In Italien müssen von Montag an alle Restaurants und Bars um 18 Uhr für Gäste schließen. Auch Kinos, Theater, Fitnessstudios, Bäder, Skiresorts und Konzerthallen dürfen nicht mehr öffnen. Ein Großteil der italienischen Gymnasialschüler wird vorerst online unterrichtet. Am Montag wurde die Sperre der italienischen Skigebiete verfügt. Nur noch Profiskifahrer dürfen dort trainieren. Die Einschränkungen wurden von gewaltsamen Protesten in Neapel und Rom begleitet. In mehreren weiteren Städten kam es am Montagabend zu Demonstrationen.
In Frankreich gilt seit Samstag die nächtliche Ausgangssperre für rund zwei Drittel der Einwohnerinnen und Einwohner des Landes, also rund 46 Millionen Menschen.

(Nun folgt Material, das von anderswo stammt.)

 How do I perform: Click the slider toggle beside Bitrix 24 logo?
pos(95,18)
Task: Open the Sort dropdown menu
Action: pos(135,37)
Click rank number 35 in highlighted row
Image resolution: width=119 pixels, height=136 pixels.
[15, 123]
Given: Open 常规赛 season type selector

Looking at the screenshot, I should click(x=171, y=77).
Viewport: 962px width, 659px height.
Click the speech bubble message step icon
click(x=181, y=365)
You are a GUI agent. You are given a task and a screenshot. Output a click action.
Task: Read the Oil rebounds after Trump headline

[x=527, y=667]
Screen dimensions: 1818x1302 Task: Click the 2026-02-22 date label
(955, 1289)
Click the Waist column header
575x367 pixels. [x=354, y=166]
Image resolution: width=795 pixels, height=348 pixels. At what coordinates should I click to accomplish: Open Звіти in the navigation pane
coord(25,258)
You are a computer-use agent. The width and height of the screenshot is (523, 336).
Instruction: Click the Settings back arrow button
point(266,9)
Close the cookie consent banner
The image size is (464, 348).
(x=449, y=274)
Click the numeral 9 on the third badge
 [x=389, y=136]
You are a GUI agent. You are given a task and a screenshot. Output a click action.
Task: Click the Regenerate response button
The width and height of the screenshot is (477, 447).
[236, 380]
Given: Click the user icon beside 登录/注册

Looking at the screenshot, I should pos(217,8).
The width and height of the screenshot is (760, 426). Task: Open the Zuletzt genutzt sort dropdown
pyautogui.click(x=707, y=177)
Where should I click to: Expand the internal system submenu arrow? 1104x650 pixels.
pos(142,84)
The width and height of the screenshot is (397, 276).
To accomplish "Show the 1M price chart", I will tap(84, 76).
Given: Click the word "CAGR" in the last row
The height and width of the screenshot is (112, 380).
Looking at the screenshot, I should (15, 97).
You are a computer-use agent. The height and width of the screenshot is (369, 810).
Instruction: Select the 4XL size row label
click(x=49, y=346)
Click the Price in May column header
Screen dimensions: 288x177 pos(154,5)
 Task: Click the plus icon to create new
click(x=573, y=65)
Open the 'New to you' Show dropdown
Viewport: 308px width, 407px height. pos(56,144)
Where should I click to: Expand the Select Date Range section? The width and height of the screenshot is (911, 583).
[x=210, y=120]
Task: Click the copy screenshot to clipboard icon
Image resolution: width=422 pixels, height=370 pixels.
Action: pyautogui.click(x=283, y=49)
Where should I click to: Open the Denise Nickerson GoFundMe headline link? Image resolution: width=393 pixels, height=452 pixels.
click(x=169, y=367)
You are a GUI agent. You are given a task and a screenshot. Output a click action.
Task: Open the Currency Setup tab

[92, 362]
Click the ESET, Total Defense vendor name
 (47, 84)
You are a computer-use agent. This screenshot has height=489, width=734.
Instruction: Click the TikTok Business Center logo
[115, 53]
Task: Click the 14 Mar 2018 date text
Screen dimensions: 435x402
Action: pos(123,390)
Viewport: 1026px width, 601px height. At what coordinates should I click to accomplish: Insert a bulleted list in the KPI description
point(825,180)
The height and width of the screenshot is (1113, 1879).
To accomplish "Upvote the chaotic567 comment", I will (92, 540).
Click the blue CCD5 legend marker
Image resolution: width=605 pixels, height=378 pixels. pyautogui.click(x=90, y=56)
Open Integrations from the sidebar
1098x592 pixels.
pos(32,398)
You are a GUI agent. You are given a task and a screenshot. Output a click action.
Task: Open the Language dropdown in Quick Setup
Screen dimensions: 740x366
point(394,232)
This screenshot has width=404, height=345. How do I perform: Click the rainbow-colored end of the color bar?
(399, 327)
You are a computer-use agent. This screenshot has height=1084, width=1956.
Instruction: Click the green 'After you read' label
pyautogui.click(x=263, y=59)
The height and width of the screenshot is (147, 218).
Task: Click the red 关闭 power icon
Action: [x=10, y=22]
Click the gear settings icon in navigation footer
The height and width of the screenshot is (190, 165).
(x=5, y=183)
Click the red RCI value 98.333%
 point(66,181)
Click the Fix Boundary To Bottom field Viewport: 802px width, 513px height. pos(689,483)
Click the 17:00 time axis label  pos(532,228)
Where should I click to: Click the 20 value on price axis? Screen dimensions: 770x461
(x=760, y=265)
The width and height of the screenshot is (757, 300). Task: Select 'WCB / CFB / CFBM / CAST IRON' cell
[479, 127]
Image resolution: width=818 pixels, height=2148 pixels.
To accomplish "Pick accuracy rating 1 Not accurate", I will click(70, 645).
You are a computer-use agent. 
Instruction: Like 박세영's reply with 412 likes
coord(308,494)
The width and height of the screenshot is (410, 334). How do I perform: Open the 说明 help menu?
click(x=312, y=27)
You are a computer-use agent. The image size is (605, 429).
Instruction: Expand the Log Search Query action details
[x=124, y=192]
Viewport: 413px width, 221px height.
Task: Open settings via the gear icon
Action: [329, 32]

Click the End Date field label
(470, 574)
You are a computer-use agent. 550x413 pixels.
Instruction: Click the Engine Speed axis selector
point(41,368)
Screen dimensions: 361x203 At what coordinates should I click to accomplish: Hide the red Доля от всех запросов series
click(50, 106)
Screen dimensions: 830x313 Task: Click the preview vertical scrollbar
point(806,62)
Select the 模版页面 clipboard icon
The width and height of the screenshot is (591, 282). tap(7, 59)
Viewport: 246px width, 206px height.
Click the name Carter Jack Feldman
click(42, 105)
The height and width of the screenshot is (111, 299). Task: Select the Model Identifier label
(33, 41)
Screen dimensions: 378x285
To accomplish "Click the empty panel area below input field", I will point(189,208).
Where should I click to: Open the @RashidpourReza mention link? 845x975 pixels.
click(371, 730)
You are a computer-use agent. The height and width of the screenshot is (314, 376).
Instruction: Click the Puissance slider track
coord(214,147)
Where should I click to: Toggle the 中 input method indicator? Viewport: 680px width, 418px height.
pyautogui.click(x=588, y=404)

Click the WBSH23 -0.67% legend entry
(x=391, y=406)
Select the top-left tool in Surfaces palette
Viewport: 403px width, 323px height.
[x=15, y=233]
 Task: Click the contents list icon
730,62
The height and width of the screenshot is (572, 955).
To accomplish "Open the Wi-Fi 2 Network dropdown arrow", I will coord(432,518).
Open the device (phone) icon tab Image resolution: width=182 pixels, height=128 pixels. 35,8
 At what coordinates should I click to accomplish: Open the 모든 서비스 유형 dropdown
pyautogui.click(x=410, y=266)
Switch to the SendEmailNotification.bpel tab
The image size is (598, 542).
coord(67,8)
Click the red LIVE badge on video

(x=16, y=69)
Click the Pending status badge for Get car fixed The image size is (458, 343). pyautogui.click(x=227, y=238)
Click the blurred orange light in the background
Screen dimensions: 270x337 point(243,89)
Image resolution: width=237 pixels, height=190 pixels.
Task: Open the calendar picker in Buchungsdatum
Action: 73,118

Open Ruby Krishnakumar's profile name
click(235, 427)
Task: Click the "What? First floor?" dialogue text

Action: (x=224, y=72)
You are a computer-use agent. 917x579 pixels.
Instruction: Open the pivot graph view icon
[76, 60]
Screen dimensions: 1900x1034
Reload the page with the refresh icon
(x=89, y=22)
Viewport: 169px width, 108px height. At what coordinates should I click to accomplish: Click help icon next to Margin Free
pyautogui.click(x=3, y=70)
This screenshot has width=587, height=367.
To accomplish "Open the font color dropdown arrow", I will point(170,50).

In Dänemark dürfen sich seit Montag nicht mehr als zehn Personen an einem Ort versammeln. Kioske und Supermärkte dürfen nach 22 Uhr keinen Alkohol mehr verkaufen. In der belgischen Hauptstadt Brüssel und Umgebung gilt wieder überall Maskenpflicht, die nächtliche Ausgangssperre beginnt um 22 Uhr statt um Mitternacht. Schwimmbäder, Sportclubs und Fitnessstudios müssen schließen, ebenso Theater, Kinos und Museen.
In der Slowakei ging am Sonntagabend die erste Phase einer beispiellosen Testung fast der gesamten Bevölkerung auf das Coronavirus zu Ende. Seit Freitag wurden in vier besonders stark betroffenen Bezirken an der Grenze zu Polen alle mehr als zehn Jahre alten Bewohner einem Antigen-Schnelltest unterzogen. An den beiden nächsten Wochenenden soll der Rest des Landes folgen – immerhin rund fünf Millionen Menschen. Die Regierung in Bratislava sieht dieses Projekt als Beispiel, dem auch andere Länder Europas folgen könnten.
Österreich (siehe auch Seite 2) hat im Verhältnis dazu wenige Einschränkungen verordnet. Dabei steigen die Coronainfektionen extrem stark an: 2456 Neuinfektionen wurden am Montag registriert, vor einer Woche waren es noch 1121 gewesen, also weniger als die Hälfte. Die Zahl der aktiv Erkrankten liegt bei 23.239 – ein Anstieg von 8575 binnen einer Woche.